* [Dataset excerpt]
_ _ _

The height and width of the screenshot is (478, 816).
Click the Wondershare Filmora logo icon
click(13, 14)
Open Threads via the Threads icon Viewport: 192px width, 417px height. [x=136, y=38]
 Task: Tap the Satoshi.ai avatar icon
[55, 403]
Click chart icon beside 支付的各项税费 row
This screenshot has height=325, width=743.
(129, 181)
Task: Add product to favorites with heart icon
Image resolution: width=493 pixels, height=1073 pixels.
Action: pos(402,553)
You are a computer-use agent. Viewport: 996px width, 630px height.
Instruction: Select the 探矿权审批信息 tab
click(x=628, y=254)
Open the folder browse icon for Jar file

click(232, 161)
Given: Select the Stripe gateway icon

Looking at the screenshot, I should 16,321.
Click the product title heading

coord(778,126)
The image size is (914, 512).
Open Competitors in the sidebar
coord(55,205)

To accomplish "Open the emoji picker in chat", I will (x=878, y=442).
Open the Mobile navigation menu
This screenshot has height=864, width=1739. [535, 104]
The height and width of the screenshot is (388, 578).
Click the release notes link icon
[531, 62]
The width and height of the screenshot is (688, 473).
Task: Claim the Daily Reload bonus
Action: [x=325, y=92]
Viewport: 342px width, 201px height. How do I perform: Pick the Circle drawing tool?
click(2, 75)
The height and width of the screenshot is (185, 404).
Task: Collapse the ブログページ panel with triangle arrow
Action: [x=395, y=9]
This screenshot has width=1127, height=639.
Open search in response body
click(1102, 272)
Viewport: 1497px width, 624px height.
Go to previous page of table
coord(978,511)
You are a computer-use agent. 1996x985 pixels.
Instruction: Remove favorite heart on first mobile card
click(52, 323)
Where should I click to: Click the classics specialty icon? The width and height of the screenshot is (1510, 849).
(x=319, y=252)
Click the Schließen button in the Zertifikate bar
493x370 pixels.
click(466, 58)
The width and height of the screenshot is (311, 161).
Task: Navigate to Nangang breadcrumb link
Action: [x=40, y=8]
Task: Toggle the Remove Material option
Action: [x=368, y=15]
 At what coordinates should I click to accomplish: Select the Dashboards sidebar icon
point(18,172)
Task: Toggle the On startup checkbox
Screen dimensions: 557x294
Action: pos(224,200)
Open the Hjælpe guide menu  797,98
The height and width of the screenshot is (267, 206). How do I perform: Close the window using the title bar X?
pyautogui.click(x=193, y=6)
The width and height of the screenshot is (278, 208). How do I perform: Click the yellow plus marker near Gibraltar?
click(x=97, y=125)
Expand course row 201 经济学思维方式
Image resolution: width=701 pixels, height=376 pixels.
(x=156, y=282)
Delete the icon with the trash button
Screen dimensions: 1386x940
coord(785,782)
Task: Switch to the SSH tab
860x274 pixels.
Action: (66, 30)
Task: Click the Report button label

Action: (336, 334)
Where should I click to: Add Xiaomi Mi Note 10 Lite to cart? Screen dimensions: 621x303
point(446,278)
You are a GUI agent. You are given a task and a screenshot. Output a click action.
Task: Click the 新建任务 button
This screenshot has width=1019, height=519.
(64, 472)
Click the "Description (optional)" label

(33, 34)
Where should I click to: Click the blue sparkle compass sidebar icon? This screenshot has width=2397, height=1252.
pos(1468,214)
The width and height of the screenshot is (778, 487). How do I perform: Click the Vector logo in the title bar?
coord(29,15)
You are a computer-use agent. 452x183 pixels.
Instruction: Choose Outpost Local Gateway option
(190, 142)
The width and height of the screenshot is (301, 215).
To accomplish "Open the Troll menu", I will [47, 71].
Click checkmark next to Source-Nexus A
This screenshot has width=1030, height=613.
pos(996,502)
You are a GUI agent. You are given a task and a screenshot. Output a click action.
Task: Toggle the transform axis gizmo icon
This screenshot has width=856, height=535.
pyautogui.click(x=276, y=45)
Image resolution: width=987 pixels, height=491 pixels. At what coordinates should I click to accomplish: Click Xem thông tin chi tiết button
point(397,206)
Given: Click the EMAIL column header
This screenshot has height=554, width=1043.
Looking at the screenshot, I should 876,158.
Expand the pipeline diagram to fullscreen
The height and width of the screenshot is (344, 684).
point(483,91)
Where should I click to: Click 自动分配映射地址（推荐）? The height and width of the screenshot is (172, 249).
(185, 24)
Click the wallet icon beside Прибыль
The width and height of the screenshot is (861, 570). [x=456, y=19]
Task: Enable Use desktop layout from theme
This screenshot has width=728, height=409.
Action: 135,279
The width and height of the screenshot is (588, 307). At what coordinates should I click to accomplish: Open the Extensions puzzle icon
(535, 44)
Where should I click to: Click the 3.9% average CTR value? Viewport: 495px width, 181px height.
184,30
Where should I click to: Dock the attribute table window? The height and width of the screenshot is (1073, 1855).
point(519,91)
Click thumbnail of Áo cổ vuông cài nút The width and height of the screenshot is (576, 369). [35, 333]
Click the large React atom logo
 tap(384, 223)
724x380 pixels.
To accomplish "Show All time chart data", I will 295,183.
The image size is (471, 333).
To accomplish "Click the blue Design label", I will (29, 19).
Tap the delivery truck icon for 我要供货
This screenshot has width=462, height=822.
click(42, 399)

_ _ _

* [Your instructions]
Pick out every line of the records above that contains the word "coordinates", and copy each one in full.

* [Full answer]
 At what coordinates should I click to accomplish: Select the Dashboards sidebar icon
Image resolution: width=987 pixels, height=491 pixels. At what coordinates should I click to accomplish: Click Xem thông tin chi tiết button
The width and height of the screenshot is (588, 307). At what coordinates should I click to accomplish: Open the Extensions puzzle icon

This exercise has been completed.